Weirdly, the first stuff I started to make was back in my scene kid era with Chiptune. I was really into all the gameboy tunes and all that. I was absolutely useless for ages but I got hyper fixated with it and just grafting for ages. But as I grew up I started finding different kinds of music – that’s why I make a bit of everything because as I was growing up, I was trying to make everything that I was listening to.
You’ve done a lot of interesting collaborations, including a link up with grime MC Coco. How did that come about?
That was me and my pals down in Yorkshire – 1Forty. Legends, really nice guys. They put me on really early. I was making a lot more grime back then, and we linked up and they ended up getting me down to London to do a Rinse FM thing.

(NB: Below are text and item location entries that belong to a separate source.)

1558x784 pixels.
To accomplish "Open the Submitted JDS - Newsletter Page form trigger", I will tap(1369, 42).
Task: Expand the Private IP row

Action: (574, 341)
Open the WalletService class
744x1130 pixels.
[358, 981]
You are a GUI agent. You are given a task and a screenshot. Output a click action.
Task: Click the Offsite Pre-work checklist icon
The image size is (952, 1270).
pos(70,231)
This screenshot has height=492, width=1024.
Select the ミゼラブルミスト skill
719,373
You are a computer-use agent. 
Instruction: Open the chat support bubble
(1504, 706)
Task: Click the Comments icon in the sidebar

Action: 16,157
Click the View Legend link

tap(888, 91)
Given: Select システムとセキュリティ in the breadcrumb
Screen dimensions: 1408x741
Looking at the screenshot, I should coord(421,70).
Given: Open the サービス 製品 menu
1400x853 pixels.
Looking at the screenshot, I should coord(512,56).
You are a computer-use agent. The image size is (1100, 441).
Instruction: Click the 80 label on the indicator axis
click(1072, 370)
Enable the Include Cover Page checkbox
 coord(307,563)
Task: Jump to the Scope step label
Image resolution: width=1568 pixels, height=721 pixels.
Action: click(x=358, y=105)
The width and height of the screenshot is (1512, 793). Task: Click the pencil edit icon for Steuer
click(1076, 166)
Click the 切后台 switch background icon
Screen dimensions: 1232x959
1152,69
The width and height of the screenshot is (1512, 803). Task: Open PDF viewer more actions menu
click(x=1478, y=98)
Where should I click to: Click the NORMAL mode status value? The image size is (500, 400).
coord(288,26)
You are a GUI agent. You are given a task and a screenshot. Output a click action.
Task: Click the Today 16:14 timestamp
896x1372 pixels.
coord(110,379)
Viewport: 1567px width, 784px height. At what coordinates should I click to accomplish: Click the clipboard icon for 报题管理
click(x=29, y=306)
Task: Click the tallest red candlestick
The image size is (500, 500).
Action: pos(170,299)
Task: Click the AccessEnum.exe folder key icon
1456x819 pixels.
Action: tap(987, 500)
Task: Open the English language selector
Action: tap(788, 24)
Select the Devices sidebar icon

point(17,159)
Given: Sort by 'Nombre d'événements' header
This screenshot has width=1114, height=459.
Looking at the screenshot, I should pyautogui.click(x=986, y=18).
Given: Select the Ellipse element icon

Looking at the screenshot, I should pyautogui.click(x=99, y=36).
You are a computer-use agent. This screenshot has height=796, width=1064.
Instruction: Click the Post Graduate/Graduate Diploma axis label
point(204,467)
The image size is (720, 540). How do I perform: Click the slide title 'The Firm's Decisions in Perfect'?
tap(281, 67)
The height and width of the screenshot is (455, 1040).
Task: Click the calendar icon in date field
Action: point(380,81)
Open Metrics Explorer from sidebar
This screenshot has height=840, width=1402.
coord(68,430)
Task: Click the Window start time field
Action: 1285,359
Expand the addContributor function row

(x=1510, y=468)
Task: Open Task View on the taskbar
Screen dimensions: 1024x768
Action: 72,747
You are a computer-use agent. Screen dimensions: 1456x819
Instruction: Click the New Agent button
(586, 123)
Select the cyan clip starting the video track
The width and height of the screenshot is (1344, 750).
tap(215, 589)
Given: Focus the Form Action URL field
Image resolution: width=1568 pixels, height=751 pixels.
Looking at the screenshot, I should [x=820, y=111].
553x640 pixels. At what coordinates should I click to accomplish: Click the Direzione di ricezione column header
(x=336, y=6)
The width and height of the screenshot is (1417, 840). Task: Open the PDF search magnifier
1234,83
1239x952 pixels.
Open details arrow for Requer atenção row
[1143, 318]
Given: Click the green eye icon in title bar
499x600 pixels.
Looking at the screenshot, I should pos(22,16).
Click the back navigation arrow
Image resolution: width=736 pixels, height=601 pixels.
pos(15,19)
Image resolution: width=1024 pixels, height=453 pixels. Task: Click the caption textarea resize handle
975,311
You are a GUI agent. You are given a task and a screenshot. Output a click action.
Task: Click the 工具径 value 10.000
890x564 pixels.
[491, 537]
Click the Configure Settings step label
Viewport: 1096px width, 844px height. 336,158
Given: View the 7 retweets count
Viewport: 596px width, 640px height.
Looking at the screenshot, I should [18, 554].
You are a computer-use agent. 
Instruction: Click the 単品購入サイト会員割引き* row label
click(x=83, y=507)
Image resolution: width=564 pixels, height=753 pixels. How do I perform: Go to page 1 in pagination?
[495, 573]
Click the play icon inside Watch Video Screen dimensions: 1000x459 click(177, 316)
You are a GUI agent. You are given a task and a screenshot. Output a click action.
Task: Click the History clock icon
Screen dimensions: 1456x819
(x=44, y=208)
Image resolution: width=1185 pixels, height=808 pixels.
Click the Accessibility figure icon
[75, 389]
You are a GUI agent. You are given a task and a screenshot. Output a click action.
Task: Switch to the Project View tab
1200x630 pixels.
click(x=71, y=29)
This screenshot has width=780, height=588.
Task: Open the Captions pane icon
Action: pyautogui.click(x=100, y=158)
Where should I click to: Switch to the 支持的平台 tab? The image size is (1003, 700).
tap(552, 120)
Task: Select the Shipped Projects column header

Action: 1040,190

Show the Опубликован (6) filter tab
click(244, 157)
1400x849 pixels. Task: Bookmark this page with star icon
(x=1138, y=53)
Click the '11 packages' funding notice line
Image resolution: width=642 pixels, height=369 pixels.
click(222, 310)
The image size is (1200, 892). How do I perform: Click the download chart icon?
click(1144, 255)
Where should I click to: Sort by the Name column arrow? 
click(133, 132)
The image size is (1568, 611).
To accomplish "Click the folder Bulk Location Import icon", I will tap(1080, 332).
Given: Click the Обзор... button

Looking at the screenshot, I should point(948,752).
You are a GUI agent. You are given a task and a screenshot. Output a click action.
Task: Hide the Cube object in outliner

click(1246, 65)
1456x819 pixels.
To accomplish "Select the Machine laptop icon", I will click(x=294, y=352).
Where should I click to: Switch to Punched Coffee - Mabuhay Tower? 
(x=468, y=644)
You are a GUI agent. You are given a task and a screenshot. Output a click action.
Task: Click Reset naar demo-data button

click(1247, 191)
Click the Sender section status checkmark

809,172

They hooked me up with Toddla T, and he does a lot of work with Coco. It was this beautiful sequence of events where he was like, “We’re looking for beats,” and before you know it, Coco was making a tune over one of my beats. It was released on Toddla T’s label and got some Radio 1 play, because of Toddla T’s show. That was a big milestone for me. It was really sick.
You work in a lot of different genres within bass music. Do you think that that distinction between genres is as important as it used to be?
I do and I don’t. Personally I enjoy going to a certain night knowing that I’m going to hear certain things, but I enjoy even more as a DJ to mix up loads of different stuff. Say if you go to a night and you know the DJ is going to play a footwork set, and then all of a sudden they’re slamming something completely different – nothing makes me happier. I really like severe sharp left turns in a mix. I’d rather everything is just a big melting pot, so long as it sounds banging.
We’ve just come to the end the “summer of jungle”, which Nia Archives started. What do you think is next for bass music in the UK?
I would say, from my perspective, maybe footwork 160 vibes. That had quite a big underground resurgence for a while, but I don’t know if that’s as palatable for the mainstream masses. Jungle’s a lot more easy. I would love nothing more than for something daft like proper old school bassline to come back, but we’ll have to wait and see.
What’s up next for you as Casement?
I’m actually bringing my own night, Casement in the Basement (classic rhyming name, it had to be done) to Glasgow in Stereo in December. I’ll be getting the Bruk Out guys in. It’s all sorts of different bass music. I like the idea of bringing through my mates and platforming them doing their different things, but I’d like to do focussed ones as well. I might do a grime/dubstep special. I’m definitely going to do a happy hardcore donk one – I’m a massive fan of that side of things.
Finally, what’s been your favourite set that you’ve seen at Kelburn?
I really liked Swindle’s set in 2019. That was incredible on the Viewpoint stage. I remember he played “Millionaire”. What a banger.
And one of my pals, Strawberry Jam, I always love their sets. Nicest guys in the game. I was buzzing when they played the Landing Stage this year, because they absolutely levelled up. They killed it.